A storm lashes at the glass; the wind howls around the corners. The moon peeks through a ragged veil of cloud and (GLINTS off a pair of glasses) casts a dead yellow light over everything.
The roses sing, every one of them -- red, yellow, lavendar and dusty pink and cream-white. The same song, and yet some are beautiful, and some are buzzing, hissing, wrong. Counterpoint without melody. And it is spreading. Sickness creeps from plant to plant like a dry white mold, working its cancerous way inwards towards some central point.
Ours. Ourssssss.
Whatever that central point is, the three figures now hurrying along a path are moving away from it. The things that pretend to be men don't like to look in that direction. The girl looks everywhere, but seems to see nothing; she stumbles, too-blank eyes fluttering half-shut, and is steered along by blue-gloved hands. They flee along twisting gravel paths, stepping on weeds and poking blades of grass that crackle and squeak underfoot. Everywhere, softer than the songs, there is a vague and stealthy rustling, as if all the plants were moving, very slowly. Or talking.
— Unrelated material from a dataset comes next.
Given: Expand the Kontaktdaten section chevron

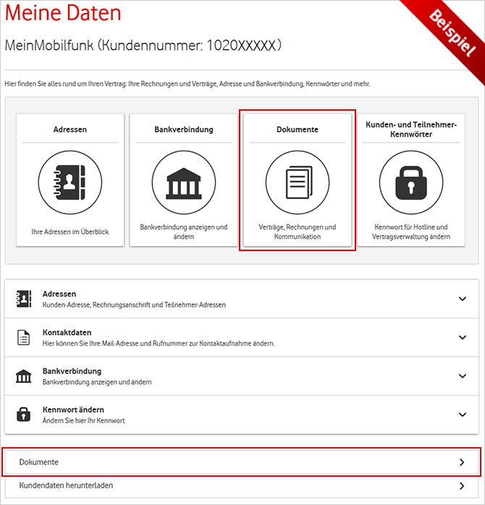Looking at the screenshot, I should pos(463,337).
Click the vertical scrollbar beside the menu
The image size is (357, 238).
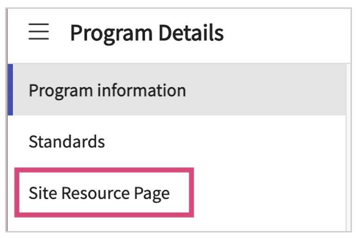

A girrrl? Our girl? Niiice girrrl. Ourrr girrrl.
It doesn't take long to find the bush they want; the two were just here a few days ago. Sickly-sweet perfume is heavy around them. Blue gloves hold tight to the girl's thin arms, and the same one as before runs an appendage -- call it a finger, why not? -- delicately along the saw-toothed edge of one particular leaf.
And there is the oppressive sense of weight, of dwindling away. For a moment they are tiny figures in a garden of infinite size, dwarfed by the roses and then the pebbles and then the very atoms and then--
--then there are three figures on the colony world Verney, in front of a rosebush with yellow-orange blossoms, fifty miles from the nearest settlement.
The girl who is not River Tam stares after the rose with dazed eyes, but the two things masked as men pull her away, with the absent firmness of a man moving a piece of furniture, and lead her to the ship hidden in a nearby copse of trees. It could be the twin of the one they abandoned on Veritas's barren moon.
It takes less than two days to reach the Academy.